If you pay less than you owe, either deliberately or accidentally, be sure to keep enough cash on hand to pay those taxes come April.  Remember that taxes withheld/pre-paid may have little to do with the taxes actually owed, and come April 15th, you’ve got to square the accounts.

11 comments

  • I might add, having one spouse working in the corporate world and one self employed can make it more complicated. With the corporate world having bonus compensation held at different rates, like RSUs, it’s hard to determine where the full Time employee tax payments will land for the year. They could offset much of the self employed income, or not. It’s important to regularly monitor if you have self employed income.

  • Brian

    What happens if you miss the deadline for a quarterly estimated tax payment? Does the payment just get counted for the next quarter? I actually just had this happen and missed the September deadline by a day.

    • hatton1

      It is a small penalty as I recall. I have done it once or twice. If you are just a day or two late I would just send in the payment.

  • This is brilliant. My husband is responsible for doing quarterly taxes on my side earnings. Our situation can be described as messy. My husband withheld too much last year and we ended up with a 8000 tax refund which meant we overpaid. I was not happy.

    It’s so hard to gauge and that 1.1 formula probably won’t work for us until at least next year. Still sharing this with hubby though 😉

  • “To avoid making quarterly estimated tax payments, you need to either owe less than $1000 total for the year (fat chance of that).”

    I don’t know man, I have a very easy time keeping my blog profits low enough to owe less than $1,000 in taxes. With proper recording of business expenses – or, you know, lack of revenue in the first place – it’s easy!

  • WMB

    What about if you created a single member (S-Corp) LLC? You’re still technically employed, but self-employed at the same time? Do you still have to pay quarterly estimated taxes, or does your LLC payroll withholding cover this?

    • Stephanie

      Following
      In same boat

    • I’m not sure what you mean by “still technically employed,” but it sounds like you are self-employed in that situation, and will have to pay quarterly estimated taxes.

      To further clarify your situation, I would recommend posting a new thread on the WCI forum with more details on your employment / self-employment situation. Several CPAs and dozens if not hundreds of self-employed physicians are regular readers and responders.

      Best,
      -PoF

      • WMB

        Bear with me, but as I understand it, at the time I pay myself “reasonable” wages (since I can’t draw all the profit as a distribution), my LLC has to run payroll for me as its single employee, withholding federal and state taxes according to a W-4 declaration, and FICA contributions, and at the end of the tax year issue a W-2 for the totals paid via payroll. In this situation, I am an employee of my own LLC.

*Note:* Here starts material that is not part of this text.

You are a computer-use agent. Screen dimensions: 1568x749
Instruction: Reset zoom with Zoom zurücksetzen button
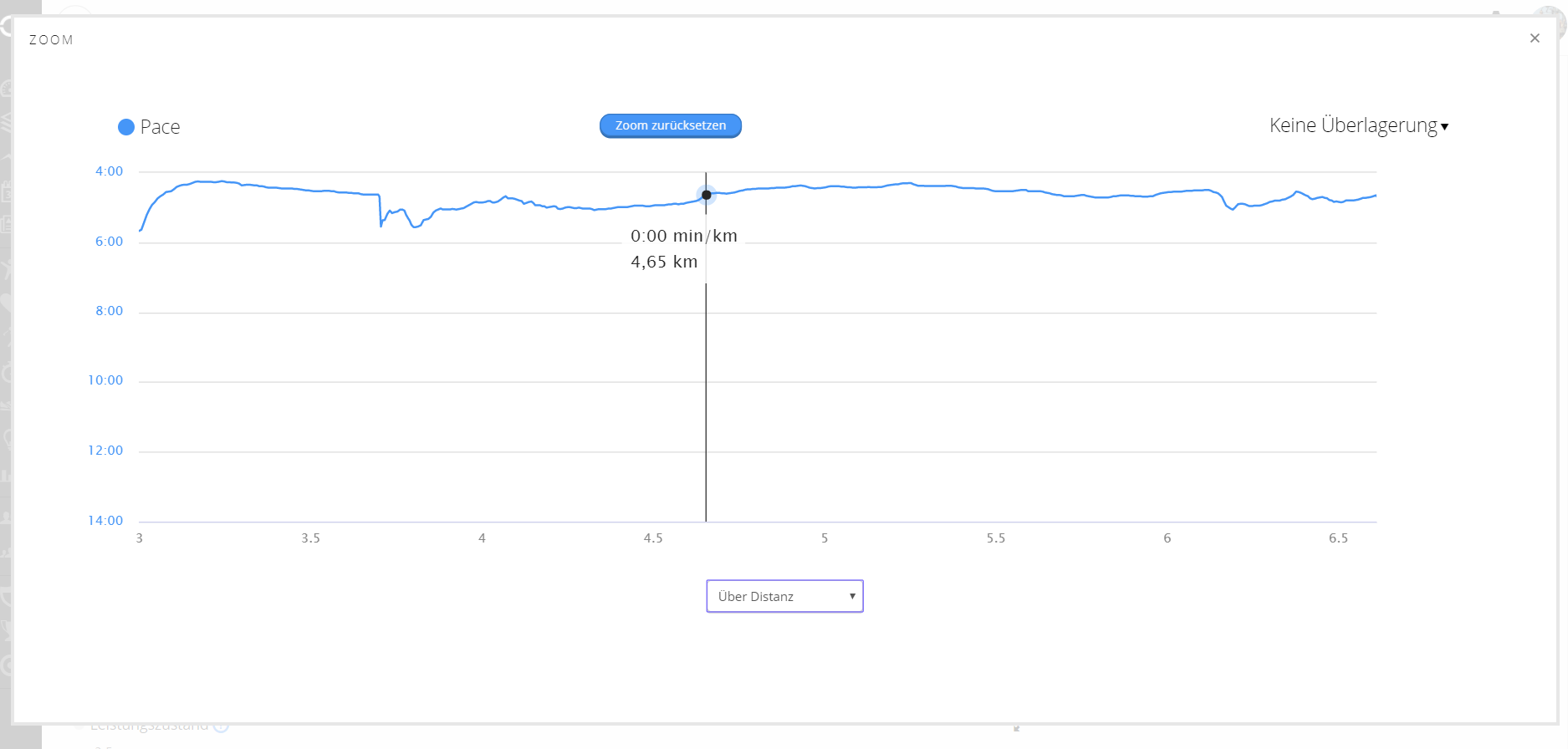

        Employee payroll can happen on any frequency the LLC decides. If I make it monthly, the LLC is already withholding actual income taxes for me on a monthly basis, so presumably that means I (the self-employed person) should file a quarterly estimate of zero to avoid paying twice?

        I assume that in this case is the quarterly estimate is only supposed to cover distributions (profit) I make to myself from the LLC that are not classified as W-2 wages? If this is the case these are virtually impossible to estimate, and I would end up filing quarterly estimates of zero in Apr, Jun and Sep, and paying myself a single distribution in Dec, reporting and paying that quarterly estimate in Jan. I don’t see how the IRS gets it’s quarterly payments any quicker unless you actually take distributions (not wages) periodically throughout the year. Am I missing something?

      • WMB

        Thanks for forum link – I also posted the question there.